- Developer(s): Stone House Productions
- Publisher(s): Simon & Schuster Interactive
- Platform(s): Microsoft Windows
- Release: WW: 1997;
- Genre(s): Point-and-click adventure game, edutainment
- Mode(s): Single-player, multiplayer

= Nile: An Ancient Egyptian Quest =

1997 video game

Nile: An Ancient Egyptian Quest is a 1997 educational point-and-click adventure game developed by American studio Stone House Productions and published by Simon & Schuster Interactive for Windows 95 (also works on 98). Players rescue three pharaohs – of the Old, Middle, and New Kingdoms – by immersing themselves into ancient Egyptian culture and life. In the UK, it was published by Zablac Entertainment.
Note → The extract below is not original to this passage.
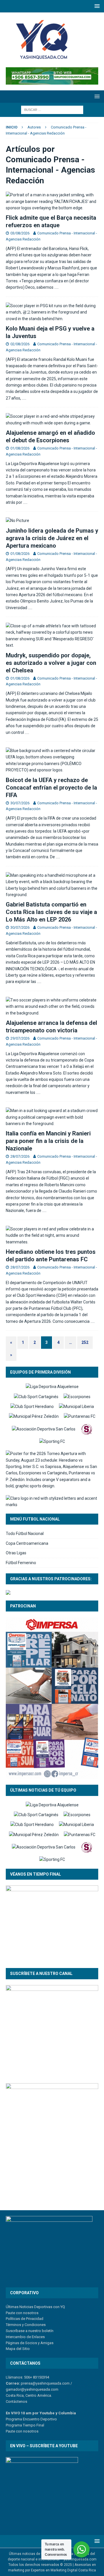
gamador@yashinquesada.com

The game is no longer available.

The Metropolitan Museum of New York gave Simon & Schuster Interactive permission to include 17 objects from their Egyptian collection in the game; they received a fee plus percentage of sales.
For instance, the game includes a digital adaptation of the board game senet based on an artifact from the museum.

Throughout the exploration, the player is guided by jackal-formed Anubis (voiced by Connecticut-based community theatre actor Alexander Kulcsar). The player encounters scrolls containing video clips (narrated by actress Kelly McGillis) panning across and zooming on sketches, like simple motion comics. There are 15 clips, each about 3 minutes. They feature:
- pharaohs: Imhotep, Pepi II, Mentuhotep II, Hatshepsut, Amenhotep III (lake for his queen)
- roles of the scribe
- myths: the creation, Osiris, Horus, the wedjat eye
- Meketre's funerary figurines
- retellings of tales: the Shipwrecked Sailor, Sinuhe, Djadjaemankh the magician-scribe
- Thutmose IV's dream of the Sphinx (from the Dream Stele)

The background music is by English ambient musician Brian Eno, who included some tracks from his soundtrack of the TV series Neverwhere and his album Generative Music 1 (both were from 1996). The rest of the game's music is otherwise unreleased.